#### Data:
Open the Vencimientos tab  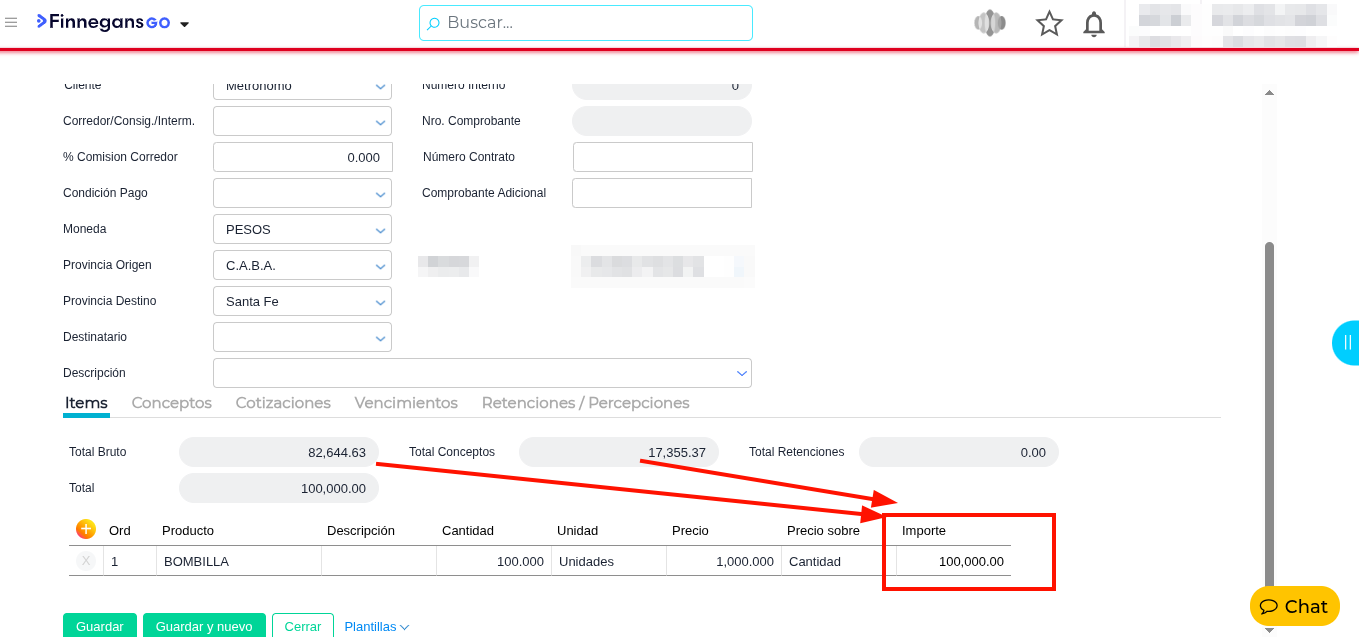(406, 403)
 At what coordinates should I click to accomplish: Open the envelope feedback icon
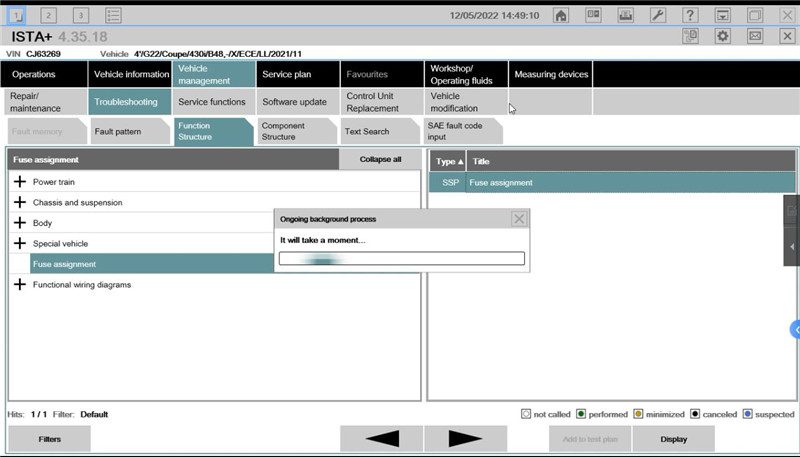click(755, 36)
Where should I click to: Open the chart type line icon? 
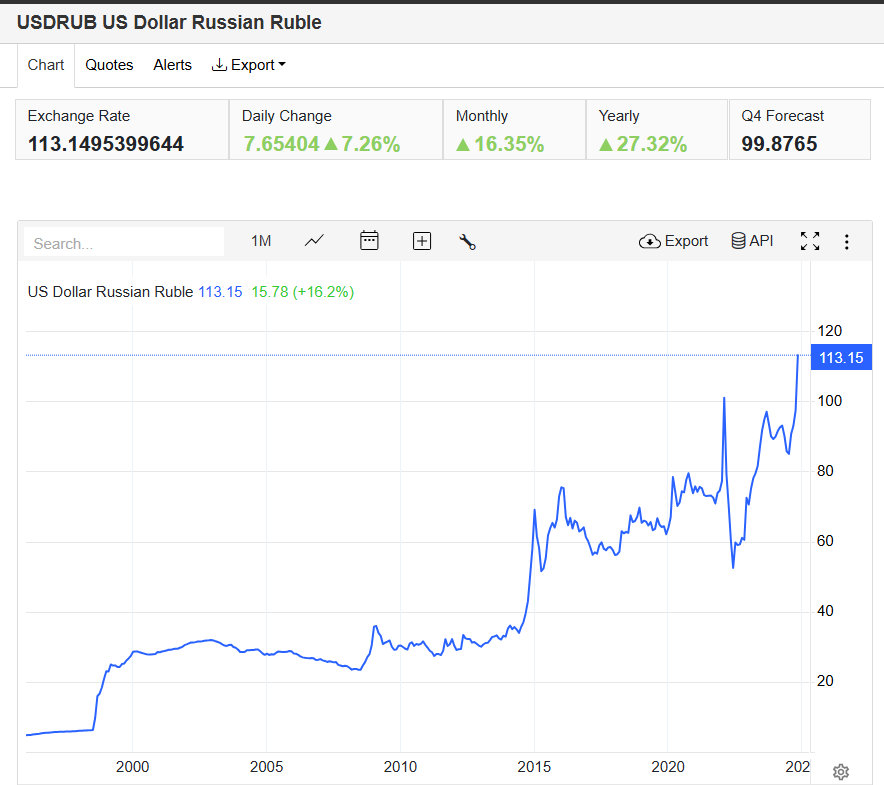pyautogui.click(x=315, y=241)
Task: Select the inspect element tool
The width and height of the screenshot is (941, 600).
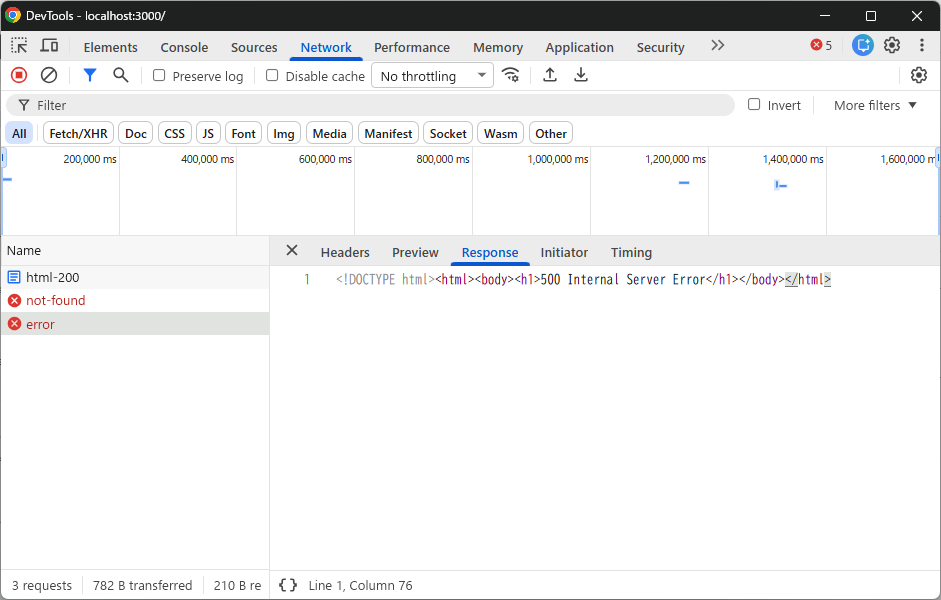Action: click(x=19, y=46)
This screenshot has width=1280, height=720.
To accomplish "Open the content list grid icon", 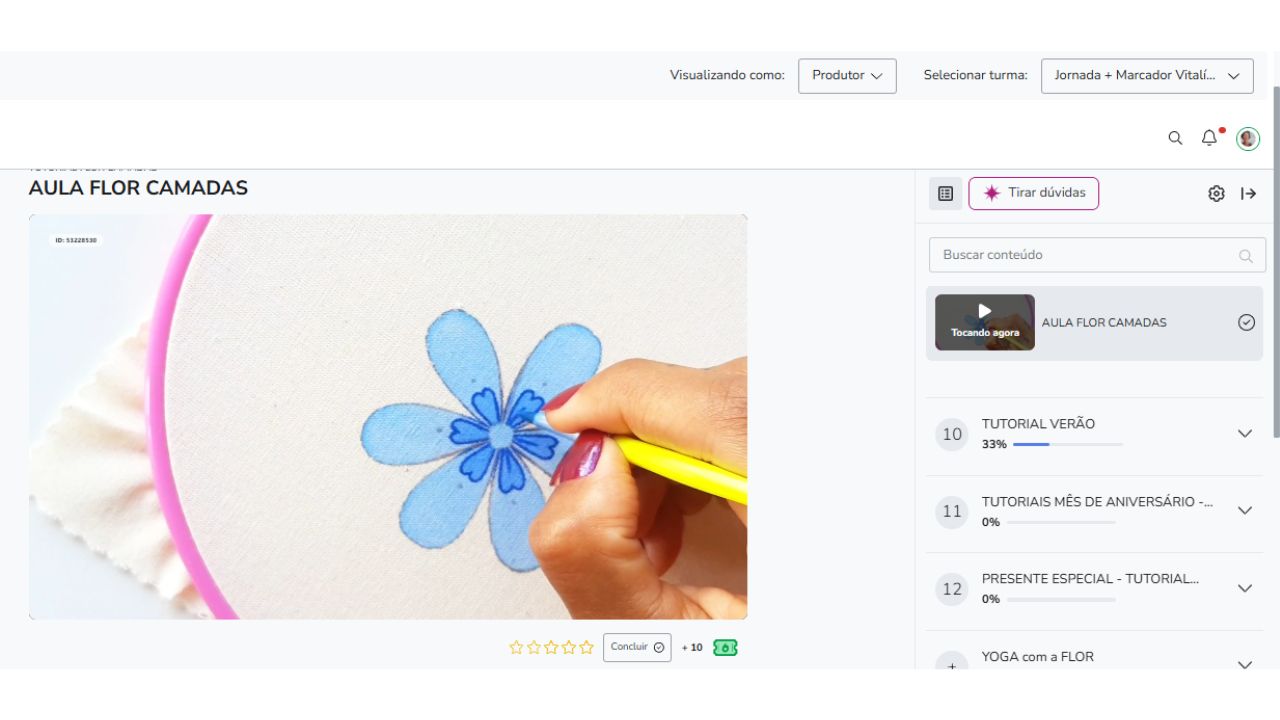I will pyautogui.click(x=944, y=193).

#### What is needed:
Set the pictures aside and retype exactly the lines above from the line with "At what coordinates" to the line with "This screenshot has width=1280, height=720.", both included, adding no others.

#### Answer box:
 At what coordinates should I click to accomplish: Open the envelope feedback icon
click(755, 36)
Where should I click to: Open the chart type line icon? 
pyautogui.click(x=315, y=241)
Task: Select the inspect element tool
The width and height of the screenshot is (941, 600).
Action: click(x=19, y=46)
This screenshot has width=1280, height=720.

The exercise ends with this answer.